I came across exactly the same problem and decided for me to solve this once and forever ;-) [One reason was your question here at stackoverflow without an answer or even a comment.]

Therefore I wrote a small program called pipexec. The features in a nutshell:

  1. Starts programs and pipes them together.
  2. When a SIGTERM, SIGINT or SIGQUIT is send to the program, it terminates all it's children and then itself.
  3. When a SIGHUP is sent to pipexec it restarts all the children (including the pipes in between them).
  4. When a child terminates un-normally (e.g. by a signal), all children are terminated and restarted (including the pipes).
  5. Support for pid file.

It's written in plain C99 with Linux in mind. 500 lines of code resulting in about 20k executable. I integrated pipexec into the RHEL6 using /etc/init.d/functions daemon and killproc and it works seamlessly. The pid file feature was used here.

Kind regards - Andreas

0
andrean On

I ran into the same issue, and pipexec seems like the proper way to do it.
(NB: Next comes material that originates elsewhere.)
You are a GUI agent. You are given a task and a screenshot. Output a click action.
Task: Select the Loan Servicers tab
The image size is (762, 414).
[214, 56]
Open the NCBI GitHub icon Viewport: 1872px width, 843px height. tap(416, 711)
If someone doesn't want to include additional components, I found this to be a bit hackier, but still working solution (developed in a BuildRoot-built resource constrained environment, with BusyBox - so not all the unix/linux tools are available or fully featured - e.g. ps):

#!/bin/sh
#
# rtl_fm          Stream packets from RTL-SDR with netcat through UDP

NAME=rtl_fm
PIDFILE=/var/run/$NAME.pid
LOGFILE=/var/log/$NAME.log
DAEMON="/usr/bin/rtl_fm -f 144.800M -o 4 - | /usr/bin/nc -u localhost 7355"

find_pgid (){
        local pid="$1"
        local pgid=$(ps -o pid,pgid | awk -v var="$pid" '$1 == var {print $2}')
        echo "$pgid"
}

start(){
        printf "Starting $NAME: "
        start-stop-daemon --start --quiet  --make-pidfile --pidfile $PIDFILE --background \
                          --startas /bin/sh -- -c "exec $DAEMON"
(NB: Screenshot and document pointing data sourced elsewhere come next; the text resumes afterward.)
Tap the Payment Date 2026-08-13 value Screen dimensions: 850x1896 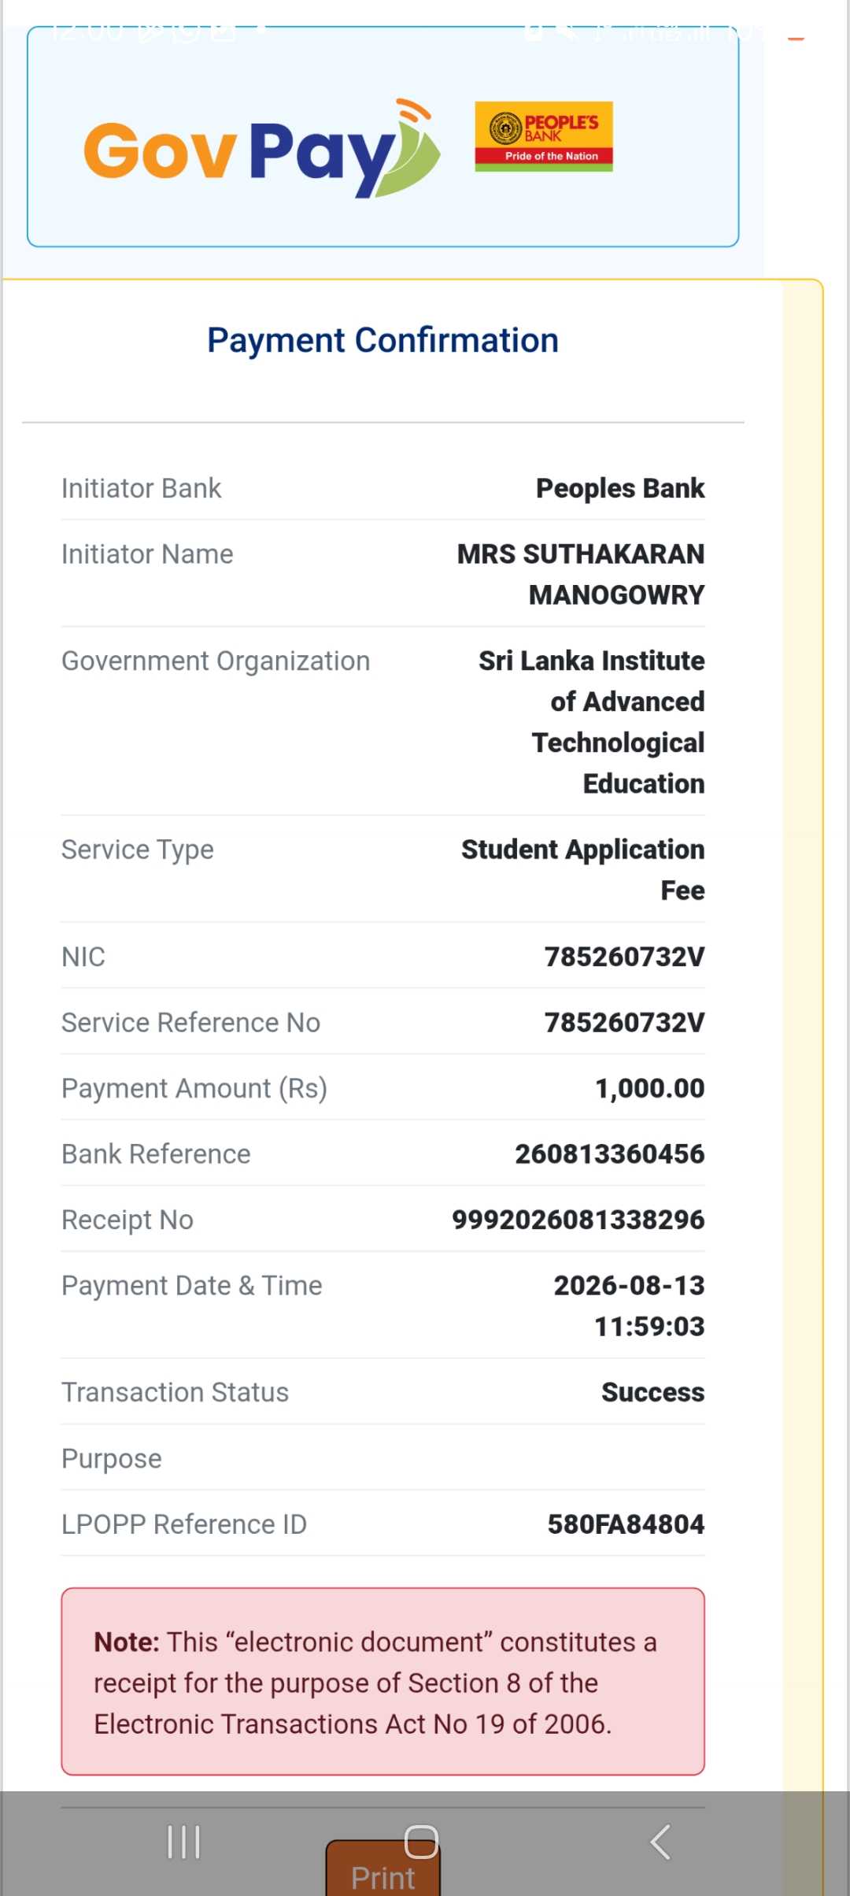click(x=630, y=1285)
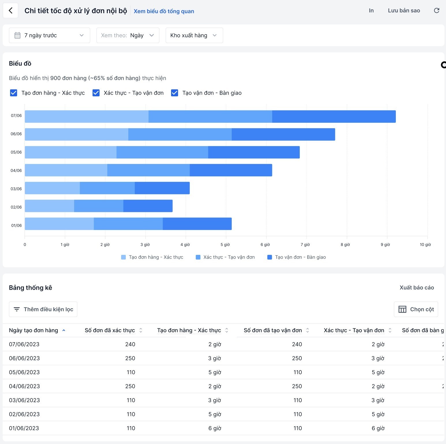Sort the Số đơn đã tạo vận đơn column

[308, 330]
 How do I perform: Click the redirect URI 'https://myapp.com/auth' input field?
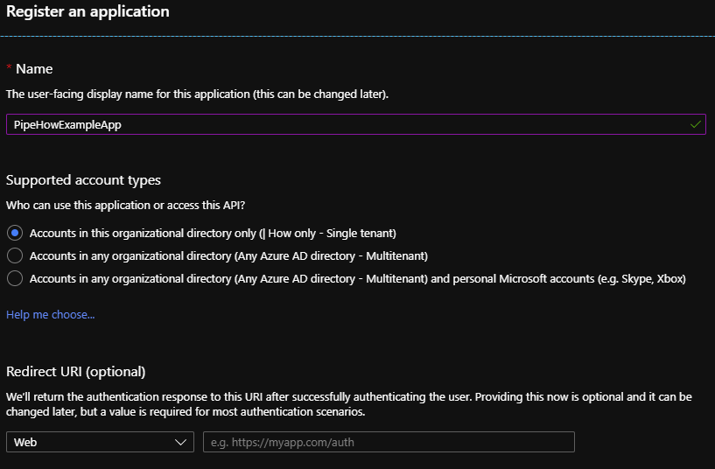click(x=389, y=442)
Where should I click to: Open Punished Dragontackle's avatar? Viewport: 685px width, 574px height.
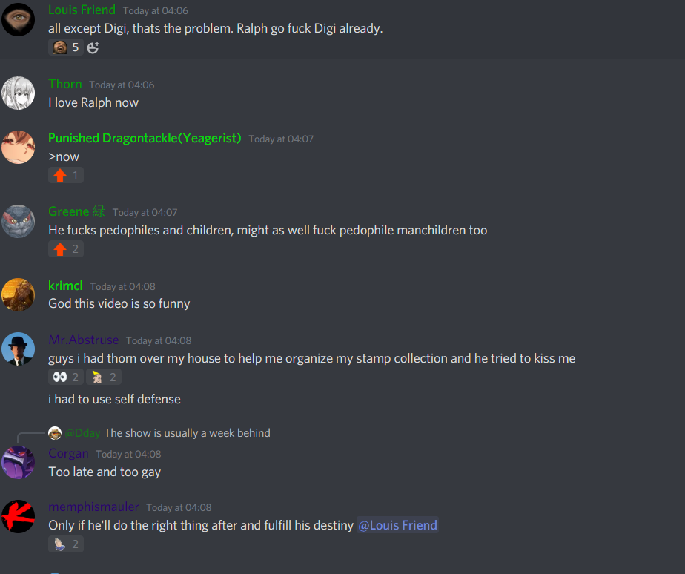tap(18, 148)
        [ $? = 0 ] && echo "OK" || echo "FAIL"
}

stop(){
        printf "Stopping $NAME: "
        pid=$(cat $PIDFILE)
        kill -TERM -$(find_pgid $pid) && rm $PIDFILE
        [ $? = 0 ] && echo "OK" || echo "FAIL"
}

case "$1" in
        start)
                start
                ;;
        stop)
                stop
                ;;
        restart)
                stop
                start
                ;;
        *)
                echo "Usage: $0 {start|stop|restart}"
                exit 1
                ;;
esac

Two utilities are piped here and ran as a service in the background. The start operation is more-or-less standard start-stop-daemon (but it starts a new shell and runs the piped executables within it), while the stop operation takes the PID of the shell that runs all the tools within it, finds the Process Group ID of it, and then kills the whole process group, essentially terminating the shell and all the subprocesses that run under it.

With BusyBox, there is no pkill or ps with pid filter arguments out of the box, so the custom function with awk etc for finding the process group id was necessary (if I were to keep the tools as-is, without upgrading to something more heavy-weight).